## Task brief
Render the material from the line containing "The width and height of the screenshot is (855, 663)." through the line containing "click(556, 405)" as a numbered list, omitting any blank lines.

## Extracted records
^^^^^^^^
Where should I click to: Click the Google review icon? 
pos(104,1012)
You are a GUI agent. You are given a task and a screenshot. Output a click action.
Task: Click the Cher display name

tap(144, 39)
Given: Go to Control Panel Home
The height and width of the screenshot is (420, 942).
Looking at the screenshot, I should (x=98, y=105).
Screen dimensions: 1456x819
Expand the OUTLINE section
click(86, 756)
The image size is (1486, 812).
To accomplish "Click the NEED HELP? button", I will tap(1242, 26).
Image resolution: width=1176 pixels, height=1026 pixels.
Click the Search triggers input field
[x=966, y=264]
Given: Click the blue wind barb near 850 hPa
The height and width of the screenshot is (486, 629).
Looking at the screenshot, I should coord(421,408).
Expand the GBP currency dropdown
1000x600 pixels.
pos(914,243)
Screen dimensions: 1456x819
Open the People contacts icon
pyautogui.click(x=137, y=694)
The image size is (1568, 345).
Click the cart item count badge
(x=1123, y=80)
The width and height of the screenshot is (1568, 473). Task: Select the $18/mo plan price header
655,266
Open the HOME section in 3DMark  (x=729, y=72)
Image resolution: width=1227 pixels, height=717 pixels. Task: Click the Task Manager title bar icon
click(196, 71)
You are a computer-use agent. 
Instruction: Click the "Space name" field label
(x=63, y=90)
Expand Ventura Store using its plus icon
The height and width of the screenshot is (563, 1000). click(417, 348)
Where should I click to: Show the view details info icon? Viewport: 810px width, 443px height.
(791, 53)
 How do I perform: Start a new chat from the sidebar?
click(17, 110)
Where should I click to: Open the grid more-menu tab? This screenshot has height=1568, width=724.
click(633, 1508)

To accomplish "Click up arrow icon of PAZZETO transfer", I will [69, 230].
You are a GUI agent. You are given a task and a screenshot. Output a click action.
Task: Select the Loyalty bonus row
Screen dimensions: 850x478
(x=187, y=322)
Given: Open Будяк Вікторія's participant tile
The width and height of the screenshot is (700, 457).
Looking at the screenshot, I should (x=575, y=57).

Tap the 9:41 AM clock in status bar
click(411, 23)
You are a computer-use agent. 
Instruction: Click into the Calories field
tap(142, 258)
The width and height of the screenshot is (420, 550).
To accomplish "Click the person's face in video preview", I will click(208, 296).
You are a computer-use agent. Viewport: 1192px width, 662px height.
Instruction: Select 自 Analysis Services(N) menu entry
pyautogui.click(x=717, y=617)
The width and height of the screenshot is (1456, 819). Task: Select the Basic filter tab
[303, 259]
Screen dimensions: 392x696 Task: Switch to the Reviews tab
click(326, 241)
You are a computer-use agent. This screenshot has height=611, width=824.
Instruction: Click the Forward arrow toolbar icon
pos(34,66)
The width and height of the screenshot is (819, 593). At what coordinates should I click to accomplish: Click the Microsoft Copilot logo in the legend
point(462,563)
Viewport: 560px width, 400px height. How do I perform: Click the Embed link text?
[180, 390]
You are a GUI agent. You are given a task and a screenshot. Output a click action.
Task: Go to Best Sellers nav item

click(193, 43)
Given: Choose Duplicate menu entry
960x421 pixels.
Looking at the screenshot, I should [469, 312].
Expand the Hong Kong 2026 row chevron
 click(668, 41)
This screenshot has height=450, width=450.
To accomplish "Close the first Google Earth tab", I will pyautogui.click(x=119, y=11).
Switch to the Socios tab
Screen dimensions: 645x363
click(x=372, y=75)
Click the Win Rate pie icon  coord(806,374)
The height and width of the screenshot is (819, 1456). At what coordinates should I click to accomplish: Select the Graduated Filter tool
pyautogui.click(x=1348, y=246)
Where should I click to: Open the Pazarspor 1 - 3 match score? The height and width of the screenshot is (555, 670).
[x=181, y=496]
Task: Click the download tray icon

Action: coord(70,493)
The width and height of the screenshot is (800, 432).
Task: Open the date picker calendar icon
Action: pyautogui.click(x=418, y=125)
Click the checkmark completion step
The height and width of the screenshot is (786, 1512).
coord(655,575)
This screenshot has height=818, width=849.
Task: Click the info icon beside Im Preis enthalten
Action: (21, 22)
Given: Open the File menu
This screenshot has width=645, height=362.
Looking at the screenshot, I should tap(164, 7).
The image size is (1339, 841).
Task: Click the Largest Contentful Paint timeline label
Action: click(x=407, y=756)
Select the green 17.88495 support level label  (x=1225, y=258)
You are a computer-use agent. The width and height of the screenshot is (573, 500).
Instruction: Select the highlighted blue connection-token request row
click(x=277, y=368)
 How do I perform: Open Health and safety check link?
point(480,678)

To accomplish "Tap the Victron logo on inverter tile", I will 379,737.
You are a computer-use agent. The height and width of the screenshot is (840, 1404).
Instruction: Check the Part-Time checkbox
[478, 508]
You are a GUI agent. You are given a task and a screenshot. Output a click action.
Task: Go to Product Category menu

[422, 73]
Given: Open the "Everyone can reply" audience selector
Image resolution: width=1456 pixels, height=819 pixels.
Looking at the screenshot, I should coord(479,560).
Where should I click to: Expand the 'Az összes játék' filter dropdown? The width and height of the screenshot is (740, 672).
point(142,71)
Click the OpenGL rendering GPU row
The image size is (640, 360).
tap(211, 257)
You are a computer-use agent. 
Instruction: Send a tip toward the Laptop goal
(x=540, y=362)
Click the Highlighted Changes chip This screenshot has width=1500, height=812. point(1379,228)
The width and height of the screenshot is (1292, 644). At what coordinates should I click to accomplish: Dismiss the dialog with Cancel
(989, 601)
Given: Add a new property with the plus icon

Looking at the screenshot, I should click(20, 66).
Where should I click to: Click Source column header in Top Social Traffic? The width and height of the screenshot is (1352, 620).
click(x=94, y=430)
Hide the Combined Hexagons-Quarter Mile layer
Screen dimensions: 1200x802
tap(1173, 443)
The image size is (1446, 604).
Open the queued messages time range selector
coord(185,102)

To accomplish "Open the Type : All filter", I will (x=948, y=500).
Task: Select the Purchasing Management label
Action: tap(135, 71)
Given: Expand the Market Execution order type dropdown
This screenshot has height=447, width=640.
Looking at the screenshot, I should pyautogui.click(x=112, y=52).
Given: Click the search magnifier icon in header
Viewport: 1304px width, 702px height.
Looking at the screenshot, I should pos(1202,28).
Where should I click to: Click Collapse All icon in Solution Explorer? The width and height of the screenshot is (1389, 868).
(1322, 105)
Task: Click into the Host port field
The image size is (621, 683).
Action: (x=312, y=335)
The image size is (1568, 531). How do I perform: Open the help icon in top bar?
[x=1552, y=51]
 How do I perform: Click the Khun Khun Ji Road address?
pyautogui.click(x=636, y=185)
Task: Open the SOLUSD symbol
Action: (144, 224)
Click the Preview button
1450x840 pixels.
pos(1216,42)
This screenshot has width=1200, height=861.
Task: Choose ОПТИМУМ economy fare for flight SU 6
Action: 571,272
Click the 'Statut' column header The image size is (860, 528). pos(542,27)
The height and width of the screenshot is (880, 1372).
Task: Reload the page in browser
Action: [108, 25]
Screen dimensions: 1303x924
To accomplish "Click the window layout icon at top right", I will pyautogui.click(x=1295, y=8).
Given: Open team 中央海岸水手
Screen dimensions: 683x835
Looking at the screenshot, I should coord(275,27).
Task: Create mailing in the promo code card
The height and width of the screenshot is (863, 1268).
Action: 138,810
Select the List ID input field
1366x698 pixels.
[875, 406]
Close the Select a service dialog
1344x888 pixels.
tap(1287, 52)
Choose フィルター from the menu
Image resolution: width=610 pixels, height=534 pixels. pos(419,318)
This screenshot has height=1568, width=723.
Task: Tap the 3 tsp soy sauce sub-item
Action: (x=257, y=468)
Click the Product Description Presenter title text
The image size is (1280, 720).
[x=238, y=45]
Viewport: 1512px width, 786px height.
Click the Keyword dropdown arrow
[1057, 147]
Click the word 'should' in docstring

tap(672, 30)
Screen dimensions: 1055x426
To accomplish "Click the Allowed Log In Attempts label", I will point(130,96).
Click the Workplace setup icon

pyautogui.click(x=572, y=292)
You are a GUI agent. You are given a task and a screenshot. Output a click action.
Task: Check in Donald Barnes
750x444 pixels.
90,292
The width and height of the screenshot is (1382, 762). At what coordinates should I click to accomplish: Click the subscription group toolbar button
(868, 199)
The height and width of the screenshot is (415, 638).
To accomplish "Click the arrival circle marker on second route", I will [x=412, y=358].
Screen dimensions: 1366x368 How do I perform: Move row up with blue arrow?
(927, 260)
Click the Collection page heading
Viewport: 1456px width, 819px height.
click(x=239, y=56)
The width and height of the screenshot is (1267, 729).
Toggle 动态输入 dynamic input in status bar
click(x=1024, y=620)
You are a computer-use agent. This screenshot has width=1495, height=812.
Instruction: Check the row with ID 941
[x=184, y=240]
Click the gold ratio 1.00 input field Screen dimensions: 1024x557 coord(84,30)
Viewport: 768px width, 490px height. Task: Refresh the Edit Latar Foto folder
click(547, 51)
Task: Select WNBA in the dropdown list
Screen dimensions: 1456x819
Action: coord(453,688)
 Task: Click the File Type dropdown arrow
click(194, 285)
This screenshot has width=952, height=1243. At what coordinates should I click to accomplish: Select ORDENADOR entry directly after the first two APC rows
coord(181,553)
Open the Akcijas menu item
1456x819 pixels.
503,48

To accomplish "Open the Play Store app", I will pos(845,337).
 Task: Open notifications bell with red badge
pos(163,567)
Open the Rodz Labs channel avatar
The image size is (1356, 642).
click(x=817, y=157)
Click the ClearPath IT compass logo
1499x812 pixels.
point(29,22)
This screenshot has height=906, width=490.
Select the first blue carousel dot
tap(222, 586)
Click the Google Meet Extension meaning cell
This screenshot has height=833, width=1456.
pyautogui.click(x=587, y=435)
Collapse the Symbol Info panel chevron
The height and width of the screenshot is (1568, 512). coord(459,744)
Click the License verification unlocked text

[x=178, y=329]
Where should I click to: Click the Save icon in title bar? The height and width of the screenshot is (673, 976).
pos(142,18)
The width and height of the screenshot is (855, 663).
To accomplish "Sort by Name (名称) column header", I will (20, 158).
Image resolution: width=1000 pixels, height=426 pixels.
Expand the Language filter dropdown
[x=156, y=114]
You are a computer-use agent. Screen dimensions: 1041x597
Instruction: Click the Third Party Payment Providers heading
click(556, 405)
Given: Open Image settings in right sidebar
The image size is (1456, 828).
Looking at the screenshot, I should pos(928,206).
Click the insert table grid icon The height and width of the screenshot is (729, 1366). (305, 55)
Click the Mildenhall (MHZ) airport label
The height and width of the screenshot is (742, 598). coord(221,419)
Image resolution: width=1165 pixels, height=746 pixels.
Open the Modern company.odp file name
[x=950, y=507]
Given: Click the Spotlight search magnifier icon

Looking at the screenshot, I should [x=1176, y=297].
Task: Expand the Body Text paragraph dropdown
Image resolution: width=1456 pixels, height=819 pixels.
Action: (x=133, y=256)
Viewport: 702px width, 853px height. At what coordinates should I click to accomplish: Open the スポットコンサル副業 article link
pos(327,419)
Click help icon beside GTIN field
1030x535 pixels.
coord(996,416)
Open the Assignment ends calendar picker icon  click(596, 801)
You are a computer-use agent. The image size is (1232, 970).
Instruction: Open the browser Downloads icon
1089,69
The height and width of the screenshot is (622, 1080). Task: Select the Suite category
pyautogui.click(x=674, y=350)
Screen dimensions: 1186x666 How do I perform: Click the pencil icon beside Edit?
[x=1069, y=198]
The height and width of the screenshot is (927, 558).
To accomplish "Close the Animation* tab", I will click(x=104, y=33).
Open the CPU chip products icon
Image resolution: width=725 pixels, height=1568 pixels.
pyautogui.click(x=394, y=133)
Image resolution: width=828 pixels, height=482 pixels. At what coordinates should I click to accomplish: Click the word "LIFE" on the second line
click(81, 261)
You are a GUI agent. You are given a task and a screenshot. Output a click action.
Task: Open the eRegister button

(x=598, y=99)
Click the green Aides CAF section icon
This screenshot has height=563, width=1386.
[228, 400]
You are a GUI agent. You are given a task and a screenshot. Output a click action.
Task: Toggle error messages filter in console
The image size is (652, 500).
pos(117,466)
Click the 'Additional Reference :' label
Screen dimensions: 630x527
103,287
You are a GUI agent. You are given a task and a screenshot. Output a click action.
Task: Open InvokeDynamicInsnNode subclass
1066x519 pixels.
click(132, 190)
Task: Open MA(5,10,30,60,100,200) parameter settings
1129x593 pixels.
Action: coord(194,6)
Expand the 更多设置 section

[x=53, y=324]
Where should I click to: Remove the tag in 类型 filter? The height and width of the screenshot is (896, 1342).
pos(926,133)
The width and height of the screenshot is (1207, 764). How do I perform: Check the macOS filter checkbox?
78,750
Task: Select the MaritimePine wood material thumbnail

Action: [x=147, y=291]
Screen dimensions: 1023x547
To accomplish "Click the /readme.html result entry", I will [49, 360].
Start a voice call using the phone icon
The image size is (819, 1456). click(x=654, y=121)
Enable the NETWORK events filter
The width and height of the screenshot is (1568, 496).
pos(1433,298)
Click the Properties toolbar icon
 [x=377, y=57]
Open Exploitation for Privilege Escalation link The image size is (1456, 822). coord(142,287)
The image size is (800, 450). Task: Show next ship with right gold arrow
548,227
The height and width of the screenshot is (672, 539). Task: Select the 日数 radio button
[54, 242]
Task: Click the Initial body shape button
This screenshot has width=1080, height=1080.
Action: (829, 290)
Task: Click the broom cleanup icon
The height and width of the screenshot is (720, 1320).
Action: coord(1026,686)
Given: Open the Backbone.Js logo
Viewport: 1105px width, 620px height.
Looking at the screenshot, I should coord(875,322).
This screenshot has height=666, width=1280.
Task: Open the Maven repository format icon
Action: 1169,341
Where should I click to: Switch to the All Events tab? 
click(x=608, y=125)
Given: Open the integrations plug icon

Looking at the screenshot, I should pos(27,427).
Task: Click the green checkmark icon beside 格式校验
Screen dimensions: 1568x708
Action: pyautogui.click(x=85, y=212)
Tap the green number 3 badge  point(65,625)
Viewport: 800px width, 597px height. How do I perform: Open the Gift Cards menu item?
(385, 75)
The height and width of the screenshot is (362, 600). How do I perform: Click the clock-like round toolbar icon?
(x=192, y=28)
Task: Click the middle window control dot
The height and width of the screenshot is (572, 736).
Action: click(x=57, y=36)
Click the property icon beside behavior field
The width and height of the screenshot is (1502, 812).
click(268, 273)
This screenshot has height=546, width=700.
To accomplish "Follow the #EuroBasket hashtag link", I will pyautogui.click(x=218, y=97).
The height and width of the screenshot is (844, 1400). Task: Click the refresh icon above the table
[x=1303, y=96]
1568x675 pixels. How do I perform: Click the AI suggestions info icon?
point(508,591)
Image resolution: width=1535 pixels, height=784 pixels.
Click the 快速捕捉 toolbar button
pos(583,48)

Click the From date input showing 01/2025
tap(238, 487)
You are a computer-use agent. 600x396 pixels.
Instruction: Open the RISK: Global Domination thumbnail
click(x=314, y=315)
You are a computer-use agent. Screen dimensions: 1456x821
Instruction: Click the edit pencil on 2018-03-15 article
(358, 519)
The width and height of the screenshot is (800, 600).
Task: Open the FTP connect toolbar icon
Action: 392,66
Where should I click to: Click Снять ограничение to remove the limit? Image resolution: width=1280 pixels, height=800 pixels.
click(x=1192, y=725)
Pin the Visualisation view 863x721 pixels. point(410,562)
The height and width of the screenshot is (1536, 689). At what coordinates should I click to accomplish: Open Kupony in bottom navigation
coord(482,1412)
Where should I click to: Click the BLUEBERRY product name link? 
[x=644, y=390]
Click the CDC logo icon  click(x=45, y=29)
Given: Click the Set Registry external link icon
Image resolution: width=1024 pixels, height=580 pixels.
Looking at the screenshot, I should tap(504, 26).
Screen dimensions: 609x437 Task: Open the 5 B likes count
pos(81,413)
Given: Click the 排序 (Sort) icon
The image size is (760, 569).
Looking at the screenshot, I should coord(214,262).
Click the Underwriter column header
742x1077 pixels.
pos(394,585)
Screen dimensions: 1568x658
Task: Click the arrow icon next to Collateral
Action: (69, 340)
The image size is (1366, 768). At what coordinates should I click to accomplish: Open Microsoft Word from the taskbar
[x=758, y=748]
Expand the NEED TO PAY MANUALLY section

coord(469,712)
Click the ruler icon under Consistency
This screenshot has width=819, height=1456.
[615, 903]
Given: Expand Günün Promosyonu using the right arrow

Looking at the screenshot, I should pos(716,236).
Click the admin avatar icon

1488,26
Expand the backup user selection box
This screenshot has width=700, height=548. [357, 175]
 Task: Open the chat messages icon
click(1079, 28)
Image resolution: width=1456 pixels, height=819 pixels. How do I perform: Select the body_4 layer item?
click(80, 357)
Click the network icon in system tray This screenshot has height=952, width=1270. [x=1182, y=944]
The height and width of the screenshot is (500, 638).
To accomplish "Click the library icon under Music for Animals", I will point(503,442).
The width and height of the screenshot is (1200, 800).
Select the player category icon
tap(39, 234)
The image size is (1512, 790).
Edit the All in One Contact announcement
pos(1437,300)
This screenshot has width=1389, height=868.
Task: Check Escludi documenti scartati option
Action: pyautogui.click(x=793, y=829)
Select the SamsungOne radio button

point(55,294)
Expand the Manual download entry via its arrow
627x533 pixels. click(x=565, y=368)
^^^^^^^^
## Solution below
1. The width and height of the screenshot is (855, 663).
2. To accomplish "Sort by Name (名称) column header", I will (20, 158).
3. Image resolution: width=1000 pixels, height=426 pixels.
4. Expand the Language filter dropdown
5. [x=156, y=114]
6. You are a computer-use agent. Screen dimensions: 1041x597
7. Instruction: Click the Third Party Payment Providers heading
8. click(556, 405)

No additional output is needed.